A critical examination of the statistical symmetries admitted by the Lundgren-Monin-Novikov hierarchy of unconfined turbulence

TL;DR

This paper critically examines proposed new statistical symmetries in turbulence theory, demonstrating they are unphysical and asserting that only classical symmetries are valid within the Lundgren-Monin-Novikov hierarchy, correcting prior flawed claims.

Contribution

It provides a rigorous critique of recent proposed symmetries in turbulence, establishing that no new physical symmetries exist beyond the classical ones in the LMN framework.

Findings

Proposed symmetries violate causality principles.

Existing symmetries are the only physically consistent ones.

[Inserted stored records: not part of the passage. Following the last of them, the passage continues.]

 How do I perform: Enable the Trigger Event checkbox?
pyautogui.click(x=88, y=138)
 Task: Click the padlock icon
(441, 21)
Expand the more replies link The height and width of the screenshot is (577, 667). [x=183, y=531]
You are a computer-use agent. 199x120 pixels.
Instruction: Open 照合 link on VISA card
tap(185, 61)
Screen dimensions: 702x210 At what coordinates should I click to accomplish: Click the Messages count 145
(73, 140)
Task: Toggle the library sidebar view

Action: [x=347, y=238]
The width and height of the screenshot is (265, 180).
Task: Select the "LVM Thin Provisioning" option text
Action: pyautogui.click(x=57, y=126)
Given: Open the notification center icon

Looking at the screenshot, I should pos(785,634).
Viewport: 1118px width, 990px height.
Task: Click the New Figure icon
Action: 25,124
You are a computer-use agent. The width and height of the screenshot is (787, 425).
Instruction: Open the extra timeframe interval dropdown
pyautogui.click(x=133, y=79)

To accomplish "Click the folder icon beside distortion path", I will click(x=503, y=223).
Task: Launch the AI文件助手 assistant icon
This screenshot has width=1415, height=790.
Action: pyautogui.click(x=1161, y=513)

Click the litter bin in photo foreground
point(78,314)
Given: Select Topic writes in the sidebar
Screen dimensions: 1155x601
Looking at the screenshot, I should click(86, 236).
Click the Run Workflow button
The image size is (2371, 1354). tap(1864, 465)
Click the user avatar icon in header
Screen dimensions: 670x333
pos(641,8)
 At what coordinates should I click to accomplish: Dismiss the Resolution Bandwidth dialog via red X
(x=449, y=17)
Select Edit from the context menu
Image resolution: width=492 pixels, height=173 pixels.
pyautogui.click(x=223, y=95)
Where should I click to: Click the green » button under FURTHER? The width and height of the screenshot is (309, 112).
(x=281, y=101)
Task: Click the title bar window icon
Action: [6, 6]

Previous claims of new symmetries are flawed and incorrect.

Abstract

We present a critical examination of the recent article by Waclawczyk et al. (2014) which proposes two new statistical symmetries in the classical theory for turbulent hydrodynamic flows. We first show that both symmetries are unphysical in that they induce inconsistencies due to violating the principle of causality. In addition, they must get broken in order to be consistent with all physical constraints naturally arising in the statistical Lundgren-Monin-Novikov (LMN) description of turbulence. As a result, we state that besides the well-known classical symmetries of the LMN equations no new statistical symmetries exist. Yet, aside from this particular issue, the article by Waclawczyk et al. (2014) is flawed in more than one respect, ranging from an incomplete proof, to a self-contradicting statement up to an incorrect claim. All these aspects will be listed, discussed and corrected, thus obtaining a completely opposite conclusion in our study than the article by Waclawczyk et al. (2014) is proposing.